Please convert the data below into a numbered list, one item per line, and leave out the blank lines.

[start INPUT RECORDS]

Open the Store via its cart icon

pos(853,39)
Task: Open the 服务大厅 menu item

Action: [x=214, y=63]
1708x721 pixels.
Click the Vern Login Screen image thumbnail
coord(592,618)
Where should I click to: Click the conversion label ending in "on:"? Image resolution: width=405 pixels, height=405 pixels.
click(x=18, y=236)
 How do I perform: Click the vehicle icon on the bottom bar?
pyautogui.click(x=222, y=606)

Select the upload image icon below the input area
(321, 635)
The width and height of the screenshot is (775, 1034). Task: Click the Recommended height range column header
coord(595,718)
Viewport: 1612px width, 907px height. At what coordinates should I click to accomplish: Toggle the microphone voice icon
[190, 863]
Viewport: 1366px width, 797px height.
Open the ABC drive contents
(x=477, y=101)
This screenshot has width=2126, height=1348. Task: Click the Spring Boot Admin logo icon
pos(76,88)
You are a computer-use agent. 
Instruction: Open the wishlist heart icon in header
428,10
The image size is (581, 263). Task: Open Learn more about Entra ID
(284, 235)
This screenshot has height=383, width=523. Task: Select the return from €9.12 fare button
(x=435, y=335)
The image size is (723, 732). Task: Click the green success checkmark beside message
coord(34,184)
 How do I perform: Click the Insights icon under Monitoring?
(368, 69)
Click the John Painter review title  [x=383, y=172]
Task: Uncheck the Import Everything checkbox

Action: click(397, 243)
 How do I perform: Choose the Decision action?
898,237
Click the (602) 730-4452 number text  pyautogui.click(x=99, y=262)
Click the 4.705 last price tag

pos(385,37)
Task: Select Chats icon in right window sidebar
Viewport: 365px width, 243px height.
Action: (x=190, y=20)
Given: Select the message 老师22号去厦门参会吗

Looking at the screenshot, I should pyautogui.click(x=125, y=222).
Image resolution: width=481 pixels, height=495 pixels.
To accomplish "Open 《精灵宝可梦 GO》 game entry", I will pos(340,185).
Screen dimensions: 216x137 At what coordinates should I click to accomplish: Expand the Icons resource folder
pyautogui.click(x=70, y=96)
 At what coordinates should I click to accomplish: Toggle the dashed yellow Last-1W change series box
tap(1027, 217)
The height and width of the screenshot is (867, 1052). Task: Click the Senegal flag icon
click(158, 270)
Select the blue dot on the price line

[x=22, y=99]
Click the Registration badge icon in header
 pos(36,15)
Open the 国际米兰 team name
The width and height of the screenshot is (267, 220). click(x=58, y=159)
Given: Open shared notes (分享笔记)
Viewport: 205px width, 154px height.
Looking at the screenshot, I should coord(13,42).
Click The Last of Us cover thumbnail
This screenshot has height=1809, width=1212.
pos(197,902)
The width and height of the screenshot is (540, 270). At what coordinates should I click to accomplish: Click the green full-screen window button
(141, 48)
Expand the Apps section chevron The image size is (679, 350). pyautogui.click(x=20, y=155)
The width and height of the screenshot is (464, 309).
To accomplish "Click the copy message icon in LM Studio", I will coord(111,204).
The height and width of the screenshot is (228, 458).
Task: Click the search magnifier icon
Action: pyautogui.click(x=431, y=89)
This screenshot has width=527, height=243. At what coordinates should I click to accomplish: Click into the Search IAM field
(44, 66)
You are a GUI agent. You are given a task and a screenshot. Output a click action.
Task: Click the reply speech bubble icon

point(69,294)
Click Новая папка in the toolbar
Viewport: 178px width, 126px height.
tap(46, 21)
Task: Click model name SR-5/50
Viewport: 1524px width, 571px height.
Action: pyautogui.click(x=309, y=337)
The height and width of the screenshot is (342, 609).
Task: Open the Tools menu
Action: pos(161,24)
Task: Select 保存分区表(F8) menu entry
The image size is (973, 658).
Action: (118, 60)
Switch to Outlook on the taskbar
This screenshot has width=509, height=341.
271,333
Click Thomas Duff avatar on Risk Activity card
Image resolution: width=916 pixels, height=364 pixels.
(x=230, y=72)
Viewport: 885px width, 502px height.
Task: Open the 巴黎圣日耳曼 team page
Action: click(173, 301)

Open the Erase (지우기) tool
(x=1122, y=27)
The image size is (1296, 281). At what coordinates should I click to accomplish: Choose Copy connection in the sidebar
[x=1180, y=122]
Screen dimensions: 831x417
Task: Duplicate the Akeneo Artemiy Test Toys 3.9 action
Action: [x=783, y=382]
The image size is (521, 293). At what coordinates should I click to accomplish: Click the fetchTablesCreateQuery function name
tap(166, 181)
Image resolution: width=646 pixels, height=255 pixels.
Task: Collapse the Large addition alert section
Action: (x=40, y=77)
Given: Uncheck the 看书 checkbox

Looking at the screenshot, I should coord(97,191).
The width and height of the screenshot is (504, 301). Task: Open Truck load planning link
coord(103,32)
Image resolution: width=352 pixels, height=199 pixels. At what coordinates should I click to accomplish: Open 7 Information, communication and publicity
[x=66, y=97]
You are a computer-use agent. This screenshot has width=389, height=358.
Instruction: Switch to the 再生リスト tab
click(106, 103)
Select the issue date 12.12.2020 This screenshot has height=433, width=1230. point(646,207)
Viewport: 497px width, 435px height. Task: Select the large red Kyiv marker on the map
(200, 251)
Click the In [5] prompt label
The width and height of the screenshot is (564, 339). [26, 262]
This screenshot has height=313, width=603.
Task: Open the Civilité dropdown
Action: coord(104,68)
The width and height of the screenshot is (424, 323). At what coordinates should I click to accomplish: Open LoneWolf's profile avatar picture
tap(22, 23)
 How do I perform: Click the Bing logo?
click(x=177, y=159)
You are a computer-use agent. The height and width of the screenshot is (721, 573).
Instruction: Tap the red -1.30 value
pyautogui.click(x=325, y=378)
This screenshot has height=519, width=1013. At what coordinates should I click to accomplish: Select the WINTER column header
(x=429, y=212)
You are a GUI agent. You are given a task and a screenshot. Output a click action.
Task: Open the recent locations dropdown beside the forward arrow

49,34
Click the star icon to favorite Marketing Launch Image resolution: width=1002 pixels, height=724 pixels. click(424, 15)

[end INPUT RECORDS]

§ OUTPUT OF THE EXERCISE
1. Open the Store via its cart icon
2. pos(853,39)
3. Task: Open the 服务大厅 menu item
4. Action: [x=214, y=63]
5. 1708x721 pixels.
6. Click the Vern Login Screen image thumbnail
7. coord(592,618)
8. Where should I click to: Click the conversion label ending in "on:"? Image resolution: width=405 pixels, height=405 pixels.
9. click(x=18, y=236)
10.  How do I perform: Click the vehicle icon on the bottom bar?
11. pyautogui.click(x=222, y=606)
12. Select the upload image icon below the input area
13. (321, 635)
14. The width and height of the screenshot is (775, 1034). Task: Click the Recommended height range column header
15. coord(595,718)
16. Viewport: 1612px width, 907px height. At what coordinates should I click to accomplish: Toggle the microphone voice icon
17. [190, 863]
18. Viewport: 1366px width, 797px height.
19. Open the ABC drive contents
20. (x=477, y=101)
21. This screenshot has width=2126, height=1348. Task: Click the Spring Boot Admin logo icon
22. pos(76,88)
23. You are a computer-use agent. 
24. Instruction: Open the wishlist heart icon in header
25. 428,10
26. The image size is (581, 263). Task: Open Learn more about Entra ID
27. (284, 235)
28. This screenshot has height=383, width=523. Task: Select the return from €9.12 fare button
29. (x=435, y=335)
30. The image size is (723, 732). Task: Click the green success checkmark beside message
31. coord(34,184)
32.  How do I perform: Click the Insights icon under Monitoring?
33. (368, 69)
34. Click the John Painter review title  [x=383, y=172]
35. Task: Uncheck the Import Everything checkbox
36. Action: click(397, 243)
37.  How do I perform: Choose the Decision action?
38. 898,237
39. Click the (602) 730-4452 number text  pyautogui.click(x=99, y=262)
40. Click the 4.705 last price tag
41. pos(385,37)
42. Task: Select Chats icon in right window sidebar
43. Viewport: 365px width, 243px height.
44. Action: (x=190, y=20)
45. Given: Select the message 老师22号去厦门参会吗
46. Looking at the screenshot, I should pyautogui.click(x=125, y=222).
47. Image resolution: width=481 pixels, height=495 pixels.
48. To accomplish "Open 《精灵宝可梦 GO》 game entry", I will pos(340,185).
49. Screen dimensions: 216x137 At what coordinates should I click to accomplish: Expand the Icons resource folder
50. pyautogui.click(x=70, y=96)
51.  At what coordinates should I click to accomplish: Toggle the dashed yellow Last-1W change series box
52. tap(1027, 217)
53. The height and width of the screenshot is (867, 1052). Task: Click the Senegal flag icon
54. click(158, 270)
55. Select the blue dot on the price line
56. [x=22, y=99]
57. Click the Registration badge icon in header
58.  pos(36,15)
59. Open the 国际米兰 team name
60. The width and height of the screenshot is (267, 220). click(x=58, y=159)
61. Given: Open shared notes (分享笔记)
62. Viewport: 205px width, 154px height.
63. Looking at the screenshot, I should coord(13,42).
64. Click The Last of Us cover thumbnail
65. This screenshot has height=1809, width=1212.
66. pos(197,902)
67. The width and height of the screenshot is (540, 270). At what coordinates should I click to accomplish: Click the green full-screen window button
68. (141, 48)
69. Expand the Apps section chevron The image size is (679, 350). pyautogui.click(x=20, y=155)
70. The width and height of the screenshot is (464, 309).
71. To accomplish "Click the copy message icon in LM Studio", I will coord(111,204).
72. The height and width of the screenshot is (228, 458).
73. Task: Click the search magnifier icon
74. Action: pyautogui.click(x=431, y=89)
75. This screenshot has width=527, height=243. At what coordinates should I click to accomplish: Click into the Search IAM field
76. (44, 66)
77. You are a GUI agent. You are given a task and a screenshot. Output a click action.
78. Task: Click the reply speech bubble icon
79. point(69,294)
80. Click Новая папка in the toolbar
81. Viewport: 178px width, 126px height.
82. tap(46, 21)
83. Task: Click model name SR-5/50
84. Viewport: 1524px width, 571px height.
85. Action: pyautogui.click(x=309, y=337)
86. The height and width of the screenshot is (342, 609).
87. Task: Open the Tools menu
88. Action: pos(161,24)
89. Task: Select 保存分区表(F8) menu entry
90. The image size is (973, 658).
91. Action: (118, 60)
92. Switch to Outlook on the taskbar
93. This screenshot has width=509, height=341.
94. 271,333
95. Click Thomas Duff avatar on Risk Activity card
96. Image resolution: width=916 pixels, height=364 pixels.
97. (x=230, y=72)
98. Viewport: 885px width, 502px height.
99. Task: Open the 巴黎圣日耳曼 team page
100. Action: click(173, 301)
101. Open the Erase (지우기) tool
102. (x=1122, y=27)
103. The image size is (1296, 281). At what coordinates should I click to accomplish: Choose Copy connection in the sidebar
104. [x=1180, y=122]
105. Screen dimensions: 831x417
106. Task: Duplicate the Akeneo Artemiy Test Toys 3.9 action
107. Action: [x=783, y=382]
108. The image size is (521, 293). At what coordinates should I click to accomplish: Click the fetchTablesCreateQuery function name
109. tap(166, 181)
110. Image resolution: width=646 pixels, height=255 pixels.
111. Task: Collapse the Large addition alert section
112. Action: (x=40, y=77)
113. Given: Uncheck the 看书 checkbox
114. Looking at the screenshot, I should coord(97,191).
115. The width and height of the screenshot is (504, 301). Task: Open Truck load planning link
116. coord(103,32)
117. Image resolution: width=352 pixels, height=199 pixels. At what coordinates should I click to accomplish: Open 7 Information, communication and publicity
118. [x=66, y=97]
119. You are a computer-use agent. This screenshot has width=389, height=358.
120. Instruction: Switch to the 再生リスト tab
121. click(106, 103)
122. Select the issue date 12.12.2020 This screenshot has height=433, width=1230. point(646,207)
123. Viewport: 497px width, 435px height. Task: Select the large red Kyiv marker on the map
124. (200, 251)
125. Click the In [5] prompt label
126. The width and height of the screenshot is (564, 339). [26, 262]
127. This screenshot has height=313, width=603.
128. Task: Open the Civilité dropdown
129. Action: coord(104,68)
130. The width and height of the screenshot is (424, 323). At what coordinates should I click to accomplish: Open LoneWolf's profile avatar picture
131. tap(22, 23)
132.  How do I perform: Click the Bing logo?
133. click(x=177, y=159)
134. You are a computer-use agent. The height and width of the screenshot is (721, 573).
135. Instruction: Tap the red -1.30 value
136. pyautogui.click(x=325, y=378)
137. This screenshot has height=519, width=1013. At what coordinates should I click to accomplish: Select the WINTER column header
138. (x=429, y=212)
139. You are a GUI agent. You are given a task and a screenshot. Output a click action.
140. Task: Open the recent locations dropdown beside the forward arrow
141. 49,34
142. Click the star icon to favorite Marketing Launch Image resolution: width=1002 pixels, height=724 pixels. click(424, 15)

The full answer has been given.